Many of you will have come to this website as you may have heard we are fund-raising for Wilson to have SDR surgery, this is not available for Wilson on the NHS and we have a massive target to achieve for Wilson to be able to get this life changing surgery along with the physio and equipment etc. that is essential for at least 3 years post surgery. We are raising money through the amazing charity Just4Children and if you would like to donate or fundraise for Wilson please click here
Wilson was born on the 28th January 2016 when I (mummy!) was just 30 weeks and 6 days pregnant. No one expected him to come this early at all so I never got any steroid injections or anything to help his early arrival (in fact when I was in the ambulance on the way to the hospital I was more concerned that there was a washing still in the machine that needed to be put on to dry – I think I was in denial that I was even in labour!!) I was rushed to hospital in an ambulance and things got a bit scary when they couldn’t find his heartbeat when they got there, it turned out he was just hiding in a funny position and needed to come out by emergency c section straight away!
Wilson had a bit of a hard time when he was born and had MANY difficulties to face, he came out extremely bruised and needed a lot of help with his breathing. He was also on antibiotics for suspected sepsis.
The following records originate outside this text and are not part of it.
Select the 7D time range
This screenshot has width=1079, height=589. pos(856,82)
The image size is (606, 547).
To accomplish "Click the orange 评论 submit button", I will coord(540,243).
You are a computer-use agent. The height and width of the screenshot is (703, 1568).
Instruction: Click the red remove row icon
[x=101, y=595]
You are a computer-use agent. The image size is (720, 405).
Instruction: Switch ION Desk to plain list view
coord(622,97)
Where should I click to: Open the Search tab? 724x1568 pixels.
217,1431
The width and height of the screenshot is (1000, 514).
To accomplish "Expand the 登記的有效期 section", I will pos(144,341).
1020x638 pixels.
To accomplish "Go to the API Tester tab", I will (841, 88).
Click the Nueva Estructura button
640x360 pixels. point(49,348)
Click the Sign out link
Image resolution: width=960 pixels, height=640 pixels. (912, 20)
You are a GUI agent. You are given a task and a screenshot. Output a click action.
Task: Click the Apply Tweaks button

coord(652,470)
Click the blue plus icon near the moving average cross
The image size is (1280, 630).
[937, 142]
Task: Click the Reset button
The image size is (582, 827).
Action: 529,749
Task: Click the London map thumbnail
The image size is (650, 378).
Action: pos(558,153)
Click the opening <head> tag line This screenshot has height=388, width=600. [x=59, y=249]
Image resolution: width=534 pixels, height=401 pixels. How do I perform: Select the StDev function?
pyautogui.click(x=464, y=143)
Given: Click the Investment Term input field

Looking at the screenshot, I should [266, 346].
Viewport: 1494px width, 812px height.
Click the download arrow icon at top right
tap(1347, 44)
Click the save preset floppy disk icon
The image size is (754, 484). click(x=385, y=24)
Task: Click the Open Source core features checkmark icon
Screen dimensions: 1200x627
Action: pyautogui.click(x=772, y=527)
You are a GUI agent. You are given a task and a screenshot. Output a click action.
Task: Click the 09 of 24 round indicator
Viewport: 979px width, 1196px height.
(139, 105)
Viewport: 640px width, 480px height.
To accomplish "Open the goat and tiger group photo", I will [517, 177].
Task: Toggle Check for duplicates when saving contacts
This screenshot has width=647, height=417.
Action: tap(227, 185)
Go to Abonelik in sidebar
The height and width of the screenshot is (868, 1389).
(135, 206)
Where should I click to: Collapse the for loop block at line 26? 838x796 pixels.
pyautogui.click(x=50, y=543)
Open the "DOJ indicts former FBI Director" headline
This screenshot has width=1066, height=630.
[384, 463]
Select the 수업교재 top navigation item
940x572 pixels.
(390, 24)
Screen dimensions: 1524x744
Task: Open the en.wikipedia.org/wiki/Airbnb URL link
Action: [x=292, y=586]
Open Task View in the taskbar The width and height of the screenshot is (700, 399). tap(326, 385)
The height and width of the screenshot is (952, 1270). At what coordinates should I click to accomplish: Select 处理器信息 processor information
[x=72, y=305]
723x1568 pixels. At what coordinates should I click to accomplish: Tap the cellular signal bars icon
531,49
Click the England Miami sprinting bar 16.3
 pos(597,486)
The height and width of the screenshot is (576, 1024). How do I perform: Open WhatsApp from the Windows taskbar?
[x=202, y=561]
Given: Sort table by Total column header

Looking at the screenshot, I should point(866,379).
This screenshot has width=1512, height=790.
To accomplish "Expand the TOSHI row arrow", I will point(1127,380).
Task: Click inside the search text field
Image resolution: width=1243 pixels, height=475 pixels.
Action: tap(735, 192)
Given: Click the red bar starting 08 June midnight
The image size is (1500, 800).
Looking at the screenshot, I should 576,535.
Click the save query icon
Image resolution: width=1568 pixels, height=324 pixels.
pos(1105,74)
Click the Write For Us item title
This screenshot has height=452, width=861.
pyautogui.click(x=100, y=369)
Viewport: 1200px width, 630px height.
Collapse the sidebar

You can read a bit more about Wilsons NICU stay on our blog post about World Prematurity Day
They done a few scans on Wilsons brain when he was in special care which did show some shadows but no one seemed too concerned and believed these were just from his bruising and we were told not to worry – so we didn’t!
When Wilson came home after 5 and a half weeks in NICU all seemed fine, we were just happy to have our little boy home with me, his daddy and his big sister Ava who is just less than a year older than him, so we could finally enjoy life as a family of 4.
He suffered from what we believed to be an extreme case of silent reflux, this can be fairly common with premature babies and we tried various different thickeners and medication and even different formula in case it was a cows milk intolerance he had. We had countless sleepless nights but it wasn’t until Wilson was around 9 months old that we thought there could be something else that wasn’t quite right.. Although he had the best laugh and the most infectious smile, he still wasn’t sitting up on his own or even rolling over. He couldn’t play with his toys and his hands were just constantly clenched, he also had strange spasm like movements that we knew weren’t normal baby movements so at a routine paediatrician appointment we expressed all our concerns. We were told to wait until he was 9 months corrected age (so 9 months from his due date, the 1st April 2016) and then to call back if he still wasn’t sitting up etc. Nothing had changed so we made that call and we were referred to a physiotherapist, an occupational therapist and a speech and language therapist. We were also referred to a neurologist for these funny movements he was doing.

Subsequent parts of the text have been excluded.